3/4 c Fresh lemon juice
2 tb Cornstarch
1 c Positive 2 tbsp sugar
3 lg Eggs
6 lg Egg yolks
1/2 c Positive 1 tbsp unsalted butter,
-cut into small pieces
2 tb Grated lemon peel
FROSTING
2 1/4 c Whipping cream
4 1/2 oz Imported white cocoa,
-chopped
3/4 ts Vanilla extract
CAKE
2 3/4 c Sifted all purpose flour
1 ts Baking powder
3/4 ts Salt
4 oz Imported white coffee,
-chopped
1 c Whipping cream
1/2 c Summation 2 tbsp milk
1 ts Vanilla extract
1/2 c Unsalted butter, room
-temperature
2 c Sugar
4 lg Egg, spaced
FROM: Derek Maddox (The Tally System - 912-328-6183 - (1:36)
LEMON CURD
FOR LEMON CURD
Combine lemon juice and cornstarch in heavy medium saucepan, stirring
until cornstarch dissolves.
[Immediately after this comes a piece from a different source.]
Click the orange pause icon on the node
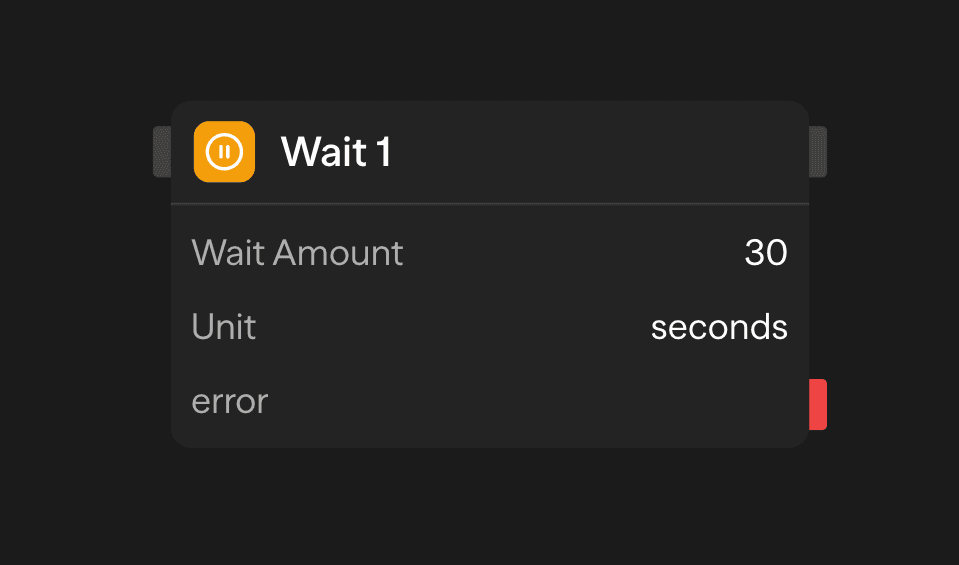This screenshot has width=959, height=565. click(x=224, y=152)
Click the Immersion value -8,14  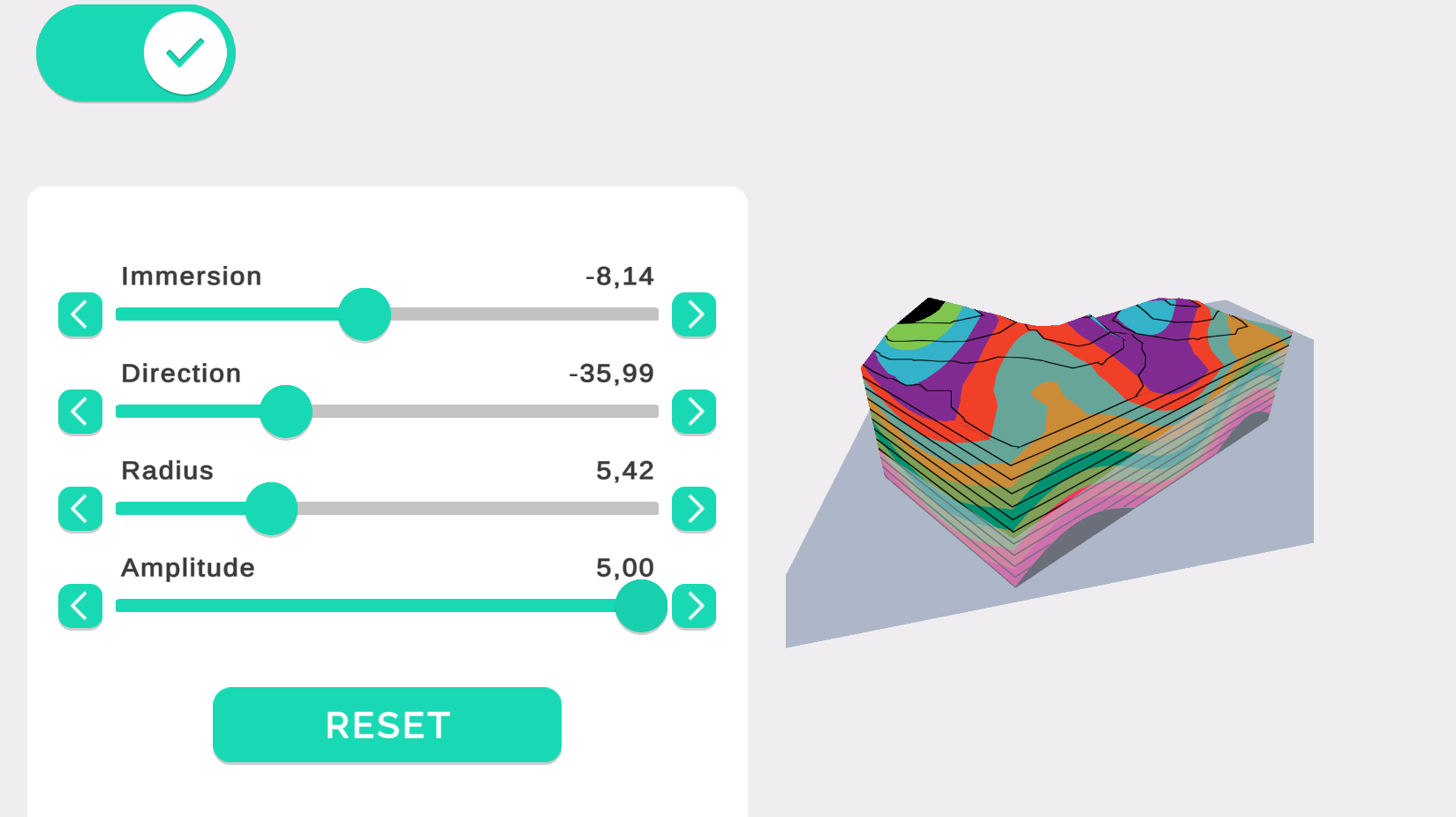[620, 276]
Whisk in remaining ingredients. Cook over
medium heat until mixture is thick and smooth and just begins to
roil, stirring invariably, astir 7 proceedings. Transfer to medium trough.
Place plastic wrap directly on face of curd to prevent skin from
forming. Refrigerate until chilled, almost 6 hours. (Can be prepared 2
days forward.)
FOR ICE
Compound 1/2 cup cream and chocolate in heavy small saucepan. Stir
over low heat until chocolate melts and mixture is still. Transfer
to large roll. Whisk in unexpended 1-3/4 cups cream and vanilla.
Refrigerate until well chilled, astir 6 hours. (Can be prepared up to
1 day forrader.)
FOR BAR
Position rack in center of oven and preheat to 350?F. Butter three
9-inch diameter cake pans with 1-1/2 inch high sides. Line bottoms
with waxed composition. Butter wallpaper. Dust pans with flour; tap out overindulgence.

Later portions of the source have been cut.